Beauty Is Prison-Time

Zoe Mavroudi
Giant Olive
Lion and Unicorn Theatre
(2011)

Beauty Is Prison-Time production photo

In Siberia there is a real-life women's prison called UF 91/9 where they hold an annual 'Beauty Pageant' and there, or somewhere almost identical, is where Greek actress and writer Zoe Mavroudi sets her new play, Beauty Is Prison-Time, which opened Giant Olive's Gaea Theatre Festival this week.

Prisoner Lyudmilla is sitting head-scarfed in her cell churning out army uniforms on her old-fashioned sewing machine when she begins to share her story. She has been given some fabric to make a dress for herself, a dress in which she hopes to stun them all and win the beauty contest for which the prize on offer is parole.

This is not a picture of prison life but Lyudmilla's personal story which in itself is symptomatic of the disastrous effect on many ordinary Russian lives of the replacement of the Soviet State by free-enterprise capitalism. Cleverly representing other characters in various ways, she takes us from her excited involvement with a sexy dance partner through working in his club to being forced into prostitution and then the selling of her illegitimate baby to foreigners who want a child and the situation leading to her arrest and eight year sentence.

This is a quite remarkable performance. Mavroudi has created a character with an optimistic soul who always seems to rise above disasters and disappointments except for those black moments when the past momentarily takes over her mind. Despite the harshness of its story this is a life enhancing experience to share in.

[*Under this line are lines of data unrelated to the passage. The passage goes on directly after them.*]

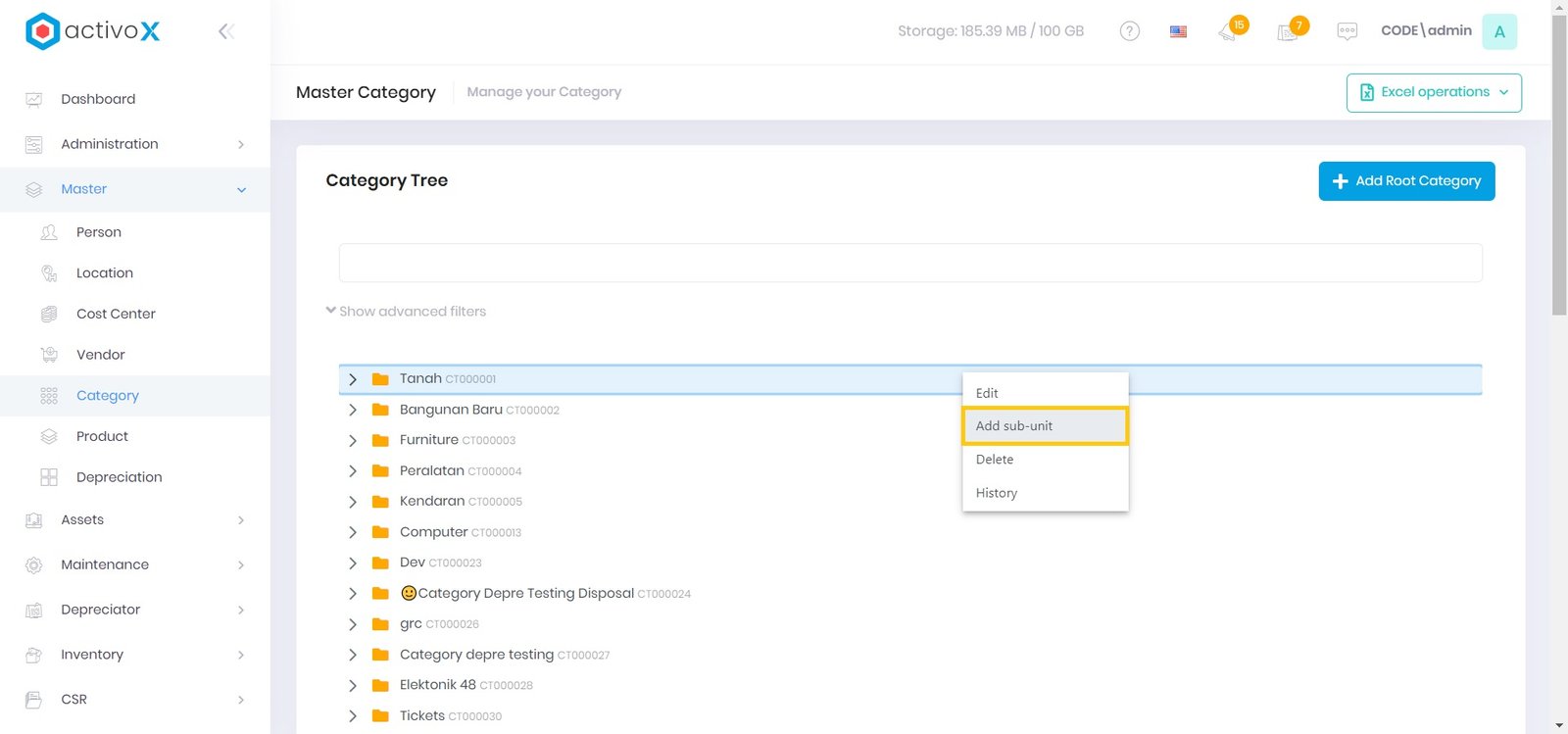Screen dimensions: 1568x734
Task: Expand the Bangunan Baru category node
Action: (353, 411)
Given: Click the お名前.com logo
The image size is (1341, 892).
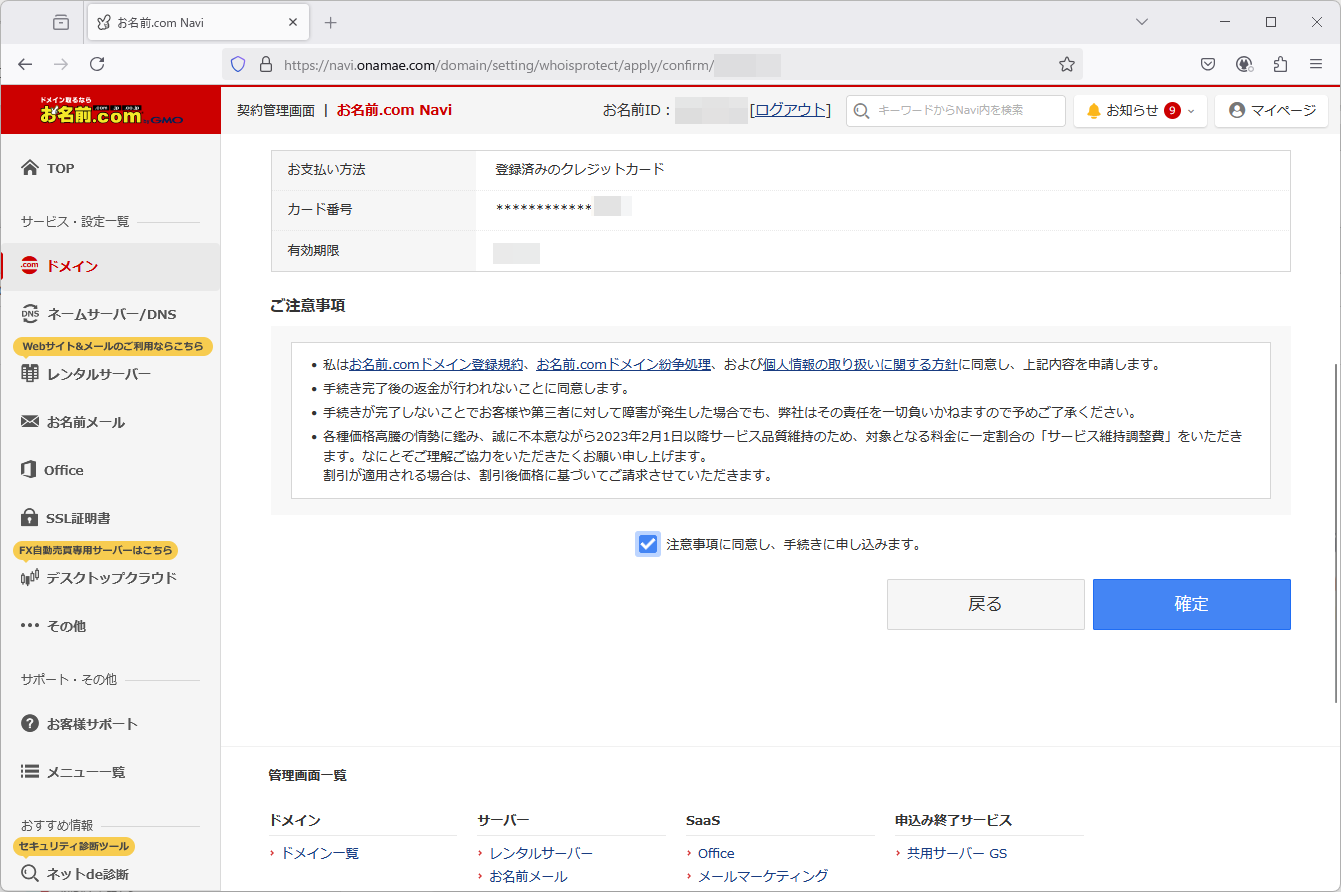Looking at the screenshot, I should [110, 111].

Director Terra Vandergaw's production constantly varies pace to match the need and hold attention and skilfully uses sound and lighting. It is full of inventive physical ideas, whether from director or writer/performer. A row of coats on a clothes rail become a line of dance partners in the bar where Lyudmilla is a hostess (and serves for a support for a pole dance); on lifting the sleeve of an army tunic she is making, it becomes a succession of curb-crawl customers whom she dives beneath its cloth to service. So well is the atmosphere established that a whole scene can be played in Russian in 3-D sound while the actress does a costume change behind the clothes rail.

"Beauty is Prison Time" plays in repertoire at the Lion and Unicorn Theatre, Kentish Town, until 31st August 2011. The Gaea Theatre Festival, which celebrates women actors, writers, directors and choreographers continues until November 2011.